The "Turing" architecture caught many of us by surprise because it wasn't visible on GPU architecture roadmaps until a few quarters ago. NVIDIA took this roadmap detour over carving out client-segment variants of "Volta" as it realized it had achieved sufficient compute power to bring its ambitious RTX Technology to the client segment. NVIDIA RTX is an all-encompassing, real-time ray-tracing model for consumer graphics that seeks to bring a semblance of real-time ray tracing to 3D games.
To enable RTX, NVIDIA has developed an all-new hardware component that sits next to CUDA cores, called the RT core. An RT core is a fixed-function hardware that does what the spiritual ancestor of RTX, NVIDIA OptiX, did over CUDA cores. You input the mathematical representation of a ray and it will transverse the scene to calculate the point of intersection with any triangle in the scene. This is a computationally heavy task that would have otherwise bogged down the CUDA cores.
The other major introduction is the Tensor Core, which made its debut with the "Volta" architecture. These too are specialized components tasked with 3x3x3 matrix multiplication, which speeds up AI deep-learning neural net building and training. Its relevance to gaming is limited at this time, but NVIDIA is introducing a few AI-accelerated image-quality enhancements that could leverage Tensor operations.
The component hierarchy of a "Turing" GPU isn't much different from its predecessors, but the new-generation Streaming Multiprocessor is significantly different. It packs 64 CUDA cores, 8 Tensor Cores, and a single RT core.
TU106 Graphics Processor
The TU106 is the third-largest based on the "Turing" architecture, and as we mentioned earlier, it is divergent from chips such as the GP106 in that it has half the number-crunching machinery of the largest TU102 chip, and not half that of the TU104. This allows NVIDIA to design the RTX 2070 to have over 3/4th the number of CUDA cores as the RTX 2080 without wasting valuable TU104 die by disabling CUDA cores that are sometimes perfectly functional.
At the topmost level, the GPU takes host connectivity from PCI-Express 3.0 x16 and connects to GDDR6 memory across a 256-bit wide GDDR6 memory bus, which is the same exact memory interface as the RTX 2080 and TU104 it's based on.
The GigaThread engine marshals load between three GPCs (graphics processing clusters).
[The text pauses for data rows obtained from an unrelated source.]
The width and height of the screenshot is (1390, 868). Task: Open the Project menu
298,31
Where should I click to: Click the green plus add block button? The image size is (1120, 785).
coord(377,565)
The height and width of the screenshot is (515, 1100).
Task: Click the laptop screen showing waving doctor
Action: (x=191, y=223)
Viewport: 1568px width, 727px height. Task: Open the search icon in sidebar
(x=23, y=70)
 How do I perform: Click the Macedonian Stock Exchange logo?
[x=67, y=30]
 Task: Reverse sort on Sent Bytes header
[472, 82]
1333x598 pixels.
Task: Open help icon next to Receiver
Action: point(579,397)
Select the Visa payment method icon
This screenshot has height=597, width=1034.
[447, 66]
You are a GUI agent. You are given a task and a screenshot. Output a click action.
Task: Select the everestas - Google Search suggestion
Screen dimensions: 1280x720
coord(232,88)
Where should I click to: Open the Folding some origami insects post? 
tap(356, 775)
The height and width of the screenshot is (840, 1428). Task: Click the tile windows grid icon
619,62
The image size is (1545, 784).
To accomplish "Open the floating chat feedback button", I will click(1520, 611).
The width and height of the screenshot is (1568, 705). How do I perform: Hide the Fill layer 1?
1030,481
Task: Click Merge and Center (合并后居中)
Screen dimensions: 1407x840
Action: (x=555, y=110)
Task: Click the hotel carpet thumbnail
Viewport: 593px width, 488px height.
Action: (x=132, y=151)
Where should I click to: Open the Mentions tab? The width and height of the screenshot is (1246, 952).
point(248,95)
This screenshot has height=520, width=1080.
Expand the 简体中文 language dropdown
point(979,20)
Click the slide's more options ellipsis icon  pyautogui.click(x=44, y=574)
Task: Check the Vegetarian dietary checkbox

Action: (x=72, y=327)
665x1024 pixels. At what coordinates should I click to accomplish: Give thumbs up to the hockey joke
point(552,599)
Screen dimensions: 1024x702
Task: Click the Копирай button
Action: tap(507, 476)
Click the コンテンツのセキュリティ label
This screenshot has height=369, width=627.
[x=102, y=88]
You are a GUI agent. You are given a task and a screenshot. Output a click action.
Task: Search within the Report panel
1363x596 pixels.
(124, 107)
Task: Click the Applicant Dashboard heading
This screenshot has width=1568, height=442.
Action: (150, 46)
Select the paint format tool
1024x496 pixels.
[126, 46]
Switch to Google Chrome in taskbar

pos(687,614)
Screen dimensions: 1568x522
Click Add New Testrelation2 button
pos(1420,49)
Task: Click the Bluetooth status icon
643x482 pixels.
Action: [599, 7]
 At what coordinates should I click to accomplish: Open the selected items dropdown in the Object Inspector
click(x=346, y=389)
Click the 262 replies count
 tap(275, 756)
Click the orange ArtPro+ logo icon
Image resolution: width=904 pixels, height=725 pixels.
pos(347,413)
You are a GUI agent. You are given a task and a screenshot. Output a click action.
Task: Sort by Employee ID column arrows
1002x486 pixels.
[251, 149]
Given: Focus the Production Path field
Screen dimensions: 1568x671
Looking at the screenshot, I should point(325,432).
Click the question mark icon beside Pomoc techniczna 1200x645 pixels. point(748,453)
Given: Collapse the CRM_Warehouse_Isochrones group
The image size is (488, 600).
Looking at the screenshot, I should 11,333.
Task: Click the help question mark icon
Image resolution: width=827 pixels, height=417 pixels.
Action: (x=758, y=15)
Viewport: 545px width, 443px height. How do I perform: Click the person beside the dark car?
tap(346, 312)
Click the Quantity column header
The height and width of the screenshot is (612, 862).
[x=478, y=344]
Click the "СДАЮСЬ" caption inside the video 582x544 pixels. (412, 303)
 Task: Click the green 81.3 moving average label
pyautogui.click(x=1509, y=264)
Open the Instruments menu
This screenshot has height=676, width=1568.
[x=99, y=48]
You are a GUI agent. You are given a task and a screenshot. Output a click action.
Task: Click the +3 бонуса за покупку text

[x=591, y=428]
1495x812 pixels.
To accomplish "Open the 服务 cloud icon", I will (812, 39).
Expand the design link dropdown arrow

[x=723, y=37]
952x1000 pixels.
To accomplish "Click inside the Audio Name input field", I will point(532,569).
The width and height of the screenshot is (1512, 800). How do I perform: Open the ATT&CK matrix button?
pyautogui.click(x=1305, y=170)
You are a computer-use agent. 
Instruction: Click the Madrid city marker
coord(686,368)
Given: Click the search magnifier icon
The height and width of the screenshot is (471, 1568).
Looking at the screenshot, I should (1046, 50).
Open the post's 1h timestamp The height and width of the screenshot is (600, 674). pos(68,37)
Each GPC has a dedicated raster engine and six TPCs (texture processing clusters). A TPC shares a PolyMorph engine between two SMs. Each SM packs 64 CUDA cores, 8 Tensor cores, and an RT core.
There are, hence, 768 CUDA cores, 96 Tensor cores, and 12 RT cores per GPC, and a grand total of 2,304 CUDA cores, 288 Tensor cores, and 36 RT cores across the TU106 silicon. The GeForce RTX 2070 maxes out this silicon with no disabled components. The GPU is endowed with 144 TMUs and 64 ROPs. You'll notice that the composition of the GPC is identical to that of the TU102, in comparison to that of the TU104.
At its given memory clock of 14 Gbps, the RTX 2070 has the same memory bandwidth on tap as the RTX 2080 at 448 GB/s.
Features
Again, we highly recommend you read our article from the 14th of September for intricate technical details about the "Turing" architecture feature set, which we are going to briefly summarize here.
NVIDIA RTX is a brave new feature that has triggered a leap in GPU compute power, just like other killer real-time consumer graphics features, such as anti-aliasing, programmable shading, and tessellation. It provides a programming model for 3D scenes with ray-traced elements that improve realism. RTX introduces several turnkey effects that game developers can implement with specific sections of their 3D scenes, rather than ray-tracing everything on the screen (we're not quite there yet). A plethora of next-generation GameWorks effects could leverage RTX.
Perhaps more relevant architectural features to gamers come in the form of improvements to the GPU shaders. In addition to concurrent INT and FP32 operations in the SM, "Turing" introduces Mesh Shading, Variable Rate Shading, Content-Adaptive Shading, Motion-Adaptive Shading, Texture-Space Shading, and Foveated Rendering.
Deep Learning Anti-Aliasing (DLSS) is an ingenious new post-processing AA method that leverages deep-neural networks built ad hoc with the purpose of guessing how an image could look upscaled. DNNs are built on-chip, accelerated by Tensor cores. Ground-truth data on how objects in most common games should ideally look upscaled are fed via driver updates, or GeForce Experience. The DNN then uses this ground-truth data to reconstruct detail in 3D objects. 2x DLSS image quality is comparable to 64x "classic" super sampling.
Packaging and Contents
You will receive:
- Graphics card
- Documentation
- 2x PCIe power cable